GIVEN INSTRUCTION: Give every line of text in the items below as a numbered list, leaving out blank lines and the pictures.

══════

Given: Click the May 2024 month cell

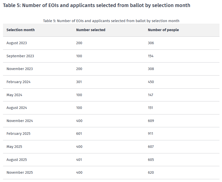Looking at the screenshot, I should [x=14, y=95].
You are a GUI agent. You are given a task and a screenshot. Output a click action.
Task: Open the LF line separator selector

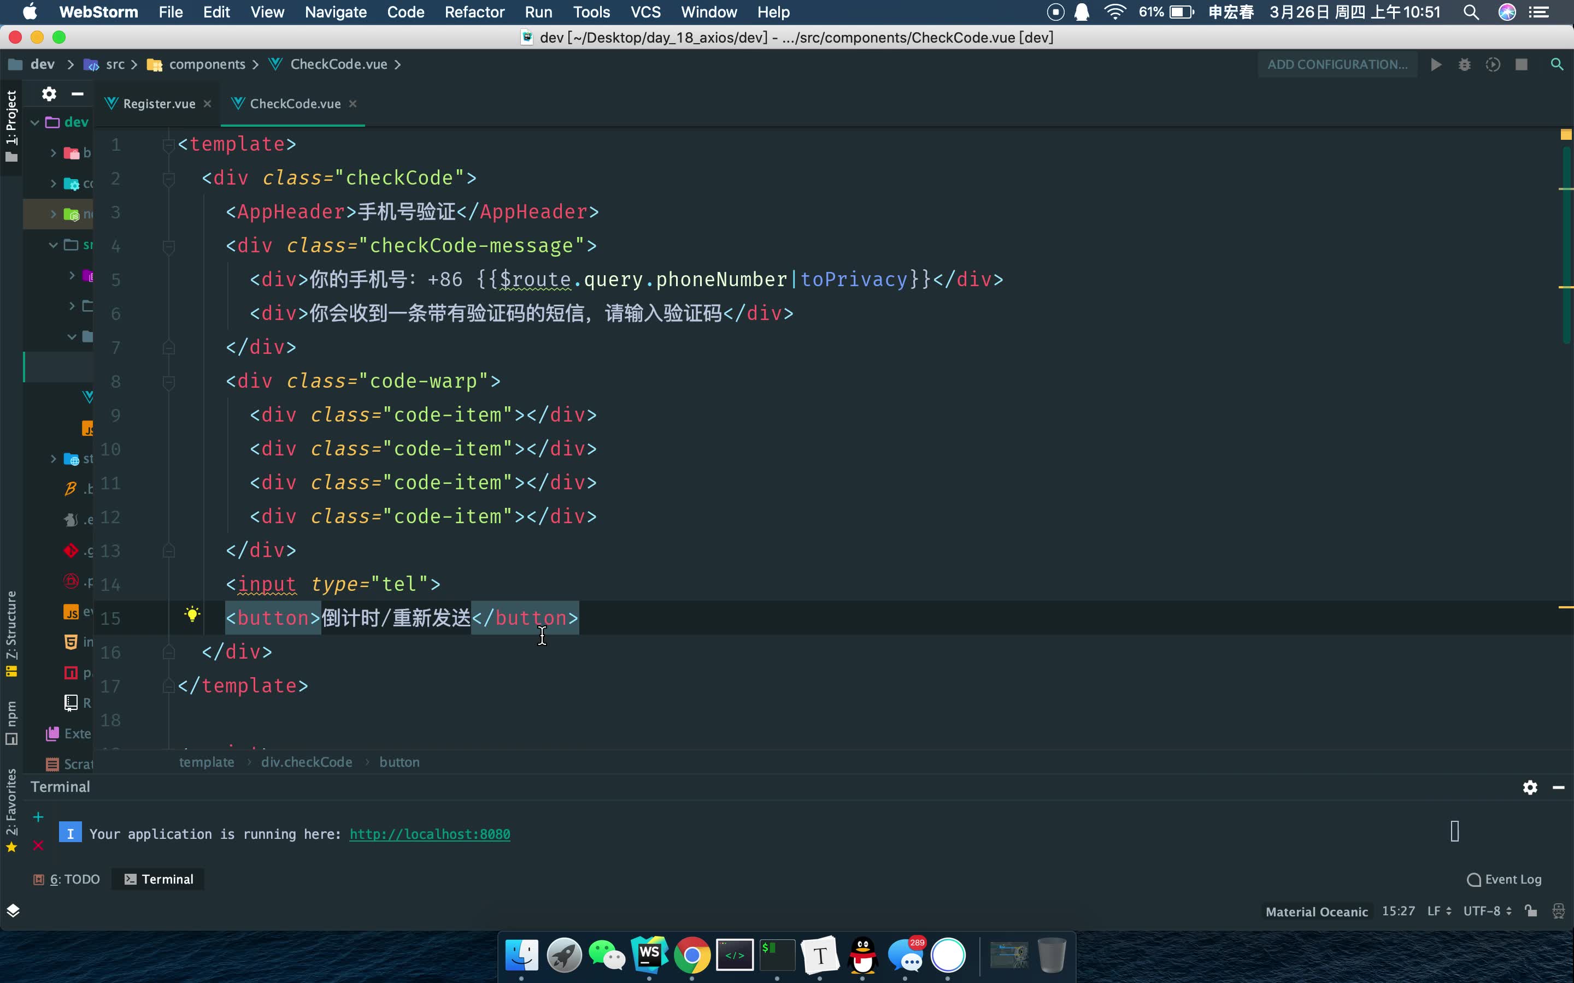pyautogui.click(x=1437, y=911)
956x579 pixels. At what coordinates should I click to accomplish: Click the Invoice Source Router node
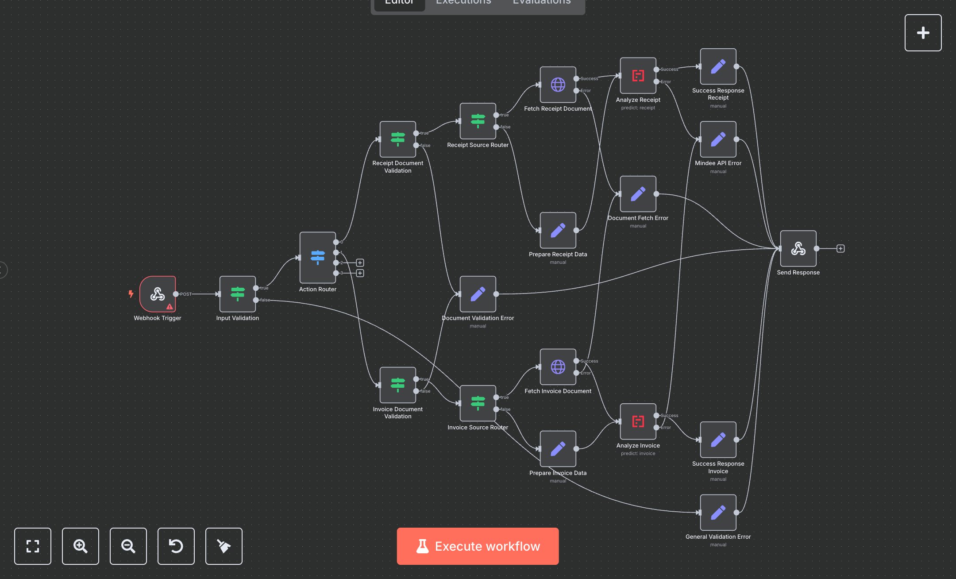click(478, 403)
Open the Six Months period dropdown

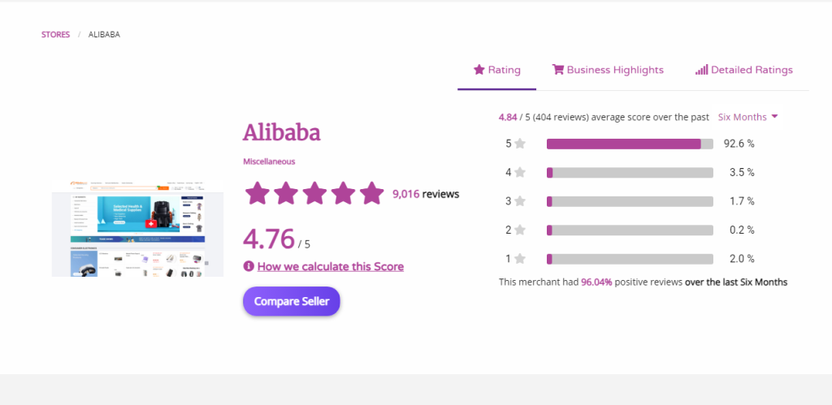pos(748,117)
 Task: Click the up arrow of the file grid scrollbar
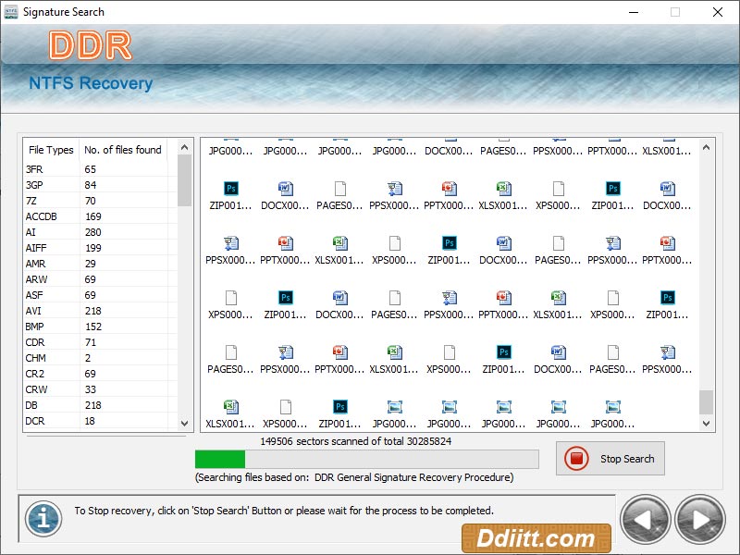[707, 145]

══════

COMPLETE RESPONSE:
1. Given: Click the May 2024 month cell
2. Looking at the screenshot, I should [x=14, y=95].
3. You are a GUI agent. You are given a task and a screenshot. Output a click action.
4. Task: Open the LF line separator selector
5. pyautogui.click(x=1437, y=911)
6. 956x579 pixels. At what coordinates should I click to accomplish: Click the Invoice Source Router node
7. click(478, 403)
8. Open the Six Months period dropdown
9. pos(748,117)
10.  Task: Click the up arrow of the file grid scrollbar
11. [707, 145]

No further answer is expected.